Baekje adalah salah satu negara di Periode Tiga Kerajaan Korea.
Baekje menguasai wilayah sebelah barat daya Semenanjung Korea pada 16 SM hingga 660 M.
Kerajaan
Baekje didirikan oleh Raja Onjo, putra ke-3 Jumong, raja pendiri Goguryeo.
Baekje beribukotakan di Wiryeseong, Seoul saat ini.
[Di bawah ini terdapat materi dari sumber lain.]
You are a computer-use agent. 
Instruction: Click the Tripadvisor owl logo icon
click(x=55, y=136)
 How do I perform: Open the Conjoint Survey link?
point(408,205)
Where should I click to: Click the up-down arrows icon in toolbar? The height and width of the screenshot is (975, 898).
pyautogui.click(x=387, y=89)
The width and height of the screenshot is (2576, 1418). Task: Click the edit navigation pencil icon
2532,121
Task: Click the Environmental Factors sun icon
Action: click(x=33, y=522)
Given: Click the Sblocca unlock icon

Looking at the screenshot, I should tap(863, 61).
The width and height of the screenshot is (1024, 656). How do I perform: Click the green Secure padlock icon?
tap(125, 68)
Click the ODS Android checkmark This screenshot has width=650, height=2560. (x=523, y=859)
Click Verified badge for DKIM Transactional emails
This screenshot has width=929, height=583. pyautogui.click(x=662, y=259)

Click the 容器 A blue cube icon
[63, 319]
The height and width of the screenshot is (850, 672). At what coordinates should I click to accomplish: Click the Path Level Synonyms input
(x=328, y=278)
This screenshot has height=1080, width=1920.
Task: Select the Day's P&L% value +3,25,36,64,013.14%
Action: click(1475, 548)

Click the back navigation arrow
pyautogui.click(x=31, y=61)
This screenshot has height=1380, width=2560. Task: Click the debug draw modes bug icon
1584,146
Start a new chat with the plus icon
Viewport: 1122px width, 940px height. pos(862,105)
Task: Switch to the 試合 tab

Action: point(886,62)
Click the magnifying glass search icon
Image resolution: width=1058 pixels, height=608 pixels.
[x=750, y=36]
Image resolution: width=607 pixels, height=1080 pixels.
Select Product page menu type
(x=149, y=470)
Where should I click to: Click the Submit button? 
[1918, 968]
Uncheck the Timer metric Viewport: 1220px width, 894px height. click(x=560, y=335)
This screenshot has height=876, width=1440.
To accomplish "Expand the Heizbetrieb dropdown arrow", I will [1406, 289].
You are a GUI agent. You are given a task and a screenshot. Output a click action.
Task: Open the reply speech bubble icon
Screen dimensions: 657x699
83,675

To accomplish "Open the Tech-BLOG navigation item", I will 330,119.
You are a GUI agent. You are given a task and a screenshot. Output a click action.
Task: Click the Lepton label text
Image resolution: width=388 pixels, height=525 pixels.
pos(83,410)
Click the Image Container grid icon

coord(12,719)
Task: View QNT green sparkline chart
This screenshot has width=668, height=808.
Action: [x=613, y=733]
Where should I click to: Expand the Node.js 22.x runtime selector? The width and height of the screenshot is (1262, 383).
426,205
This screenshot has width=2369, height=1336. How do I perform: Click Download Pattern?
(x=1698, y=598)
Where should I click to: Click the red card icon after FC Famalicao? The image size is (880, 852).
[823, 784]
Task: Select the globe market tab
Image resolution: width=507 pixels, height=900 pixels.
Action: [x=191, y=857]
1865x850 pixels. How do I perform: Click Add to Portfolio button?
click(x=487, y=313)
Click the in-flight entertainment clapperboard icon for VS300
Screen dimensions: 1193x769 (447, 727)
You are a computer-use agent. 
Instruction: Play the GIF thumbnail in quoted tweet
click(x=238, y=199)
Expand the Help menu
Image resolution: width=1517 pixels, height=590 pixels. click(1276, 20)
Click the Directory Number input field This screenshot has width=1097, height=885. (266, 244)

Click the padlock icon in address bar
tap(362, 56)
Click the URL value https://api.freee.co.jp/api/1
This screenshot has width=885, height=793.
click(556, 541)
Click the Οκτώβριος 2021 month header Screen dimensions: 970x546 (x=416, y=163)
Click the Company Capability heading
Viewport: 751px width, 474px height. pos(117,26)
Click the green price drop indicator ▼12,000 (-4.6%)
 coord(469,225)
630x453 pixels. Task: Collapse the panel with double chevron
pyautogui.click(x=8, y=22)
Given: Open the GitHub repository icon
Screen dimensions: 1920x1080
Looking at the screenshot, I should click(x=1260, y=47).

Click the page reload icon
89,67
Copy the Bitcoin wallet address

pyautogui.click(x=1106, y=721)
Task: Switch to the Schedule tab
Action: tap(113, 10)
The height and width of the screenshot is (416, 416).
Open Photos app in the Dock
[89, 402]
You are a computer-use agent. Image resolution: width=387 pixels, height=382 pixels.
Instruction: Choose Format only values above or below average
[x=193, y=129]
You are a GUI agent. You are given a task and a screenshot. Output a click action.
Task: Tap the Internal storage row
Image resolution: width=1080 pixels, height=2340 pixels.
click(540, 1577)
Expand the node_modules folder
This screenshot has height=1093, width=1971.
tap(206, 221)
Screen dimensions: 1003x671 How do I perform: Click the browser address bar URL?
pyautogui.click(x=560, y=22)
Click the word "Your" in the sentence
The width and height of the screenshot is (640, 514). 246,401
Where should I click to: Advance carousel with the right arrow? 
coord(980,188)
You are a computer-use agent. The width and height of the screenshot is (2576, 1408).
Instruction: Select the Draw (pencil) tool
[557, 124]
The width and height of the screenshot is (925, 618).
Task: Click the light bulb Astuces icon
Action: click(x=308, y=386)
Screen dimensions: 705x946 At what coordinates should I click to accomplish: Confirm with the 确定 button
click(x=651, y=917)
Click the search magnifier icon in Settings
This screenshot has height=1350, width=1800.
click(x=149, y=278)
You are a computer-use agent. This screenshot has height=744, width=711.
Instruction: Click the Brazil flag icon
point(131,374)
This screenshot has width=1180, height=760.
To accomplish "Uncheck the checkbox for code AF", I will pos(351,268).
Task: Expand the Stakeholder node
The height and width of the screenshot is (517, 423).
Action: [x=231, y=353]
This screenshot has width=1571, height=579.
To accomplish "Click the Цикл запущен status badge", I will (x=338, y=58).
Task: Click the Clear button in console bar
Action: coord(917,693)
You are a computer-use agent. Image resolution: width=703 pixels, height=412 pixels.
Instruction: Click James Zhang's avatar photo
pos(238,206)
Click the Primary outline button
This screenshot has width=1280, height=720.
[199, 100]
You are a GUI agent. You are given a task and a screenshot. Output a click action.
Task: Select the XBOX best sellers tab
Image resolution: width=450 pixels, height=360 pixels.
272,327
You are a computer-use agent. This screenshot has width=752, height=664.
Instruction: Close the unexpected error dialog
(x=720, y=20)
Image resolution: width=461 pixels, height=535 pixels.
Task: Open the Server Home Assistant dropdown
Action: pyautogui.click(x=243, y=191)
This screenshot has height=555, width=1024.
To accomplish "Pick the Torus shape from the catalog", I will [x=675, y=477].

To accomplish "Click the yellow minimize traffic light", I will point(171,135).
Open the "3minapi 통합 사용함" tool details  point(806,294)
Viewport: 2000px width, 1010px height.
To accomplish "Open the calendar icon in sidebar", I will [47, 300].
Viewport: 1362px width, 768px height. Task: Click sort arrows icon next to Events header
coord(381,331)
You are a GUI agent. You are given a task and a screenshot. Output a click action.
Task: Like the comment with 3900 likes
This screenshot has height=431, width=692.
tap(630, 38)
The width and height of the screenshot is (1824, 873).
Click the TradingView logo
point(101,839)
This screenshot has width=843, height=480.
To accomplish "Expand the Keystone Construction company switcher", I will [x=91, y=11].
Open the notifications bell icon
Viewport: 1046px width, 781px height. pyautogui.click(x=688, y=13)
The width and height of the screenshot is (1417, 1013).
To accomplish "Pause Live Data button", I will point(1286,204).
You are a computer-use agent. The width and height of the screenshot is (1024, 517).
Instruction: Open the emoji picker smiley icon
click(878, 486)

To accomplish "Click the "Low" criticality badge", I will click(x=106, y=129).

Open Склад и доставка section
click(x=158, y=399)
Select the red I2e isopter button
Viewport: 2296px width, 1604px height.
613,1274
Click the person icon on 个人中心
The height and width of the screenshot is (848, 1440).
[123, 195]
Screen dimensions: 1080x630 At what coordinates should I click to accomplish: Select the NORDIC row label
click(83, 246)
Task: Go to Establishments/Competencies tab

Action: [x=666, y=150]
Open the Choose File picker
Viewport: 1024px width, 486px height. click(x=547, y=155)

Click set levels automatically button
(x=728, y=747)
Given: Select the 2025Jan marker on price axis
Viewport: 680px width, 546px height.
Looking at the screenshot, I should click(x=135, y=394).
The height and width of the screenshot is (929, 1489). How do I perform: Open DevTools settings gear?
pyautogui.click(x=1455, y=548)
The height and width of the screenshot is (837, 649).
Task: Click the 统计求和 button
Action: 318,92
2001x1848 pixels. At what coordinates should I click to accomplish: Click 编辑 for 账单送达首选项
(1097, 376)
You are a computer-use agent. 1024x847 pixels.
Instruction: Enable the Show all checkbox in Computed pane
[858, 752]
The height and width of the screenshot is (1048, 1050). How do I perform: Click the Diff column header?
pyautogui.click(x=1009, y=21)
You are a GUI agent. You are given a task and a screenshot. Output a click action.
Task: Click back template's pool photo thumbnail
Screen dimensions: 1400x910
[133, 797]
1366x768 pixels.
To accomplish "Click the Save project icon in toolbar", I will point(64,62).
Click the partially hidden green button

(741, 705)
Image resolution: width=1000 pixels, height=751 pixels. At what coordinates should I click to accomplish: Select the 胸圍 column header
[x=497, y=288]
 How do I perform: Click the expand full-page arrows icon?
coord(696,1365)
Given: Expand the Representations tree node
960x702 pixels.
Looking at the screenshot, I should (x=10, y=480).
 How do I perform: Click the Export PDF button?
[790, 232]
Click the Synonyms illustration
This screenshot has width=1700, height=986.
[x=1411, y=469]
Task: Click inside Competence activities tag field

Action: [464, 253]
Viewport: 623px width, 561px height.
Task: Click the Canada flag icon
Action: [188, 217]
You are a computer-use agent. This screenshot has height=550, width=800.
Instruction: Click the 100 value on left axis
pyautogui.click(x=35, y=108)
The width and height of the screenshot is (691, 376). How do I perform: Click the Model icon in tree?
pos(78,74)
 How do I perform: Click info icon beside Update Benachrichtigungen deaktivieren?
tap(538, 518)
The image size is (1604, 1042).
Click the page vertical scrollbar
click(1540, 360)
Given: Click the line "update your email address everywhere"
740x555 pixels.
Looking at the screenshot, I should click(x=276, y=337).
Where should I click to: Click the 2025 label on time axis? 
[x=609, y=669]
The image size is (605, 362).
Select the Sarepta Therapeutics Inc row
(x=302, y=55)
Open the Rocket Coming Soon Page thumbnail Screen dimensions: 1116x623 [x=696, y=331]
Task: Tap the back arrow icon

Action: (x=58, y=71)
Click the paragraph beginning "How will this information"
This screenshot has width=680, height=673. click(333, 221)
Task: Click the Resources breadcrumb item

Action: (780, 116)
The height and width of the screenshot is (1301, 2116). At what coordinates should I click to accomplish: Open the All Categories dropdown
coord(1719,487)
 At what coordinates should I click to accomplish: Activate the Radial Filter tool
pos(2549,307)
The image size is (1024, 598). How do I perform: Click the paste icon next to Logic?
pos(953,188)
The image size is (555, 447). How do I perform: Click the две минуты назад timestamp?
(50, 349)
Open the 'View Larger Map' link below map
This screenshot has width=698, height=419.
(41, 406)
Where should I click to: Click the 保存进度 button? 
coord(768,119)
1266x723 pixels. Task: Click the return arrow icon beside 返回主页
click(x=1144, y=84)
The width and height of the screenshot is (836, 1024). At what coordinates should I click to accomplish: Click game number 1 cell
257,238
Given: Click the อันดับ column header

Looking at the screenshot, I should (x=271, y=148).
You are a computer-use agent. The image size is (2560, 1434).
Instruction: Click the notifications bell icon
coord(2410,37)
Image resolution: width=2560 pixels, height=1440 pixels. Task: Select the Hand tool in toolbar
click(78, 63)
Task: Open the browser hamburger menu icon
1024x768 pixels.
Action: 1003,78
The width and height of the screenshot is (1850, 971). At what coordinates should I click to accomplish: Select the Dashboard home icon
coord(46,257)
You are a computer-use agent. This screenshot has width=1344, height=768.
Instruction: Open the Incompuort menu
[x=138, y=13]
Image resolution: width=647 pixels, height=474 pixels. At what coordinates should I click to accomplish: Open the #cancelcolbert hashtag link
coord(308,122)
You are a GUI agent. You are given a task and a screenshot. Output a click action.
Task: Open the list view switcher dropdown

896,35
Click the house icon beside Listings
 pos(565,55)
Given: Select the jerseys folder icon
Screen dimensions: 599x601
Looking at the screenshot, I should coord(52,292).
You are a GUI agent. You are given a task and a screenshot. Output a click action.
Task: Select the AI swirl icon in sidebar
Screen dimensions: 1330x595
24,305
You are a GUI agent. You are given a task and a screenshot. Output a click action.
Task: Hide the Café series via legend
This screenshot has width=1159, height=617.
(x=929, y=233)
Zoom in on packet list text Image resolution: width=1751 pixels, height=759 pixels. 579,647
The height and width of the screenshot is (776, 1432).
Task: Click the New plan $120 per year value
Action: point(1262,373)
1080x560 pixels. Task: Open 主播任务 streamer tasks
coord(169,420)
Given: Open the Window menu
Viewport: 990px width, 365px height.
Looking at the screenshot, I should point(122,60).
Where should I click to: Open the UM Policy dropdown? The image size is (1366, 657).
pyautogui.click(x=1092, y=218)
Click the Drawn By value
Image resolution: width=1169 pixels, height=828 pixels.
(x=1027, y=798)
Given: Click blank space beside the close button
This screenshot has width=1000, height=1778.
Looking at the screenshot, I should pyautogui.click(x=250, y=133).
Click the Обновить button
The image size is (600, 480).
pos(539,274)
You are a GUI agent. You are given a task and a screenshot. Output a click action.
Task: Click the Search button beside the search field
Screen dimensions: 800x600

Puncak keemasan
Baekje terjadi pada abad ke-4 Masehi ketika kekuasaannya meliputi wilayah semenanjung Korea sebelah barat daya sejauh kota Pyongyang.
Baekje runtuh tahun 660 setelah dikalahkan oleh aliansi Silla dan Dinasti Tang, setelah itu digabungkan ke dalam wilayah kekuasaan Silla Bersatu.
Sejarah
= Pendirian
=
Berdasarkan babad Korea Samguk Sagi,
Baekje didirikan tahun 18 SM oleh Raja Onjo yang memimpin sebagian kecil warga Goguryeo menuju selatan Semenanjung Korea, tepatnya di wilayah provinsi Jeolla saat ini. Berdasarkan catatan sejarah Tiongkok, San Guo Zhi, pada masa Samhan, salah satu wilayah Konfederasi Mahan ada yang bernama
Baekje.
Samguk sagi memberikan penjelasan detail mengenai pendirian
Baekje. Jumong meninggalkan putranya Yuri di Buyo ketika ia meninggalkan kerajaan tersebut untuk mendirikan Goguryeo . Jumong bergelar Dongmyeongseong setelah diangkat jadi raja di Goguryeo. Ia mempunyai 2 putra lagi dari istri ke-2 nya di Goguryeo, yaitu Onjo dan Biryu. Ketika Yuri datang ke Goguryeo, Jumong langsung menggelarinya sebagai putra mahkota. Mengetahui bahwa Yuri akan dijadikan raja selanjutnya, Onjo dan Biryu memutuskan untuk hijrah ke selatan bersama 10 orang pengikut.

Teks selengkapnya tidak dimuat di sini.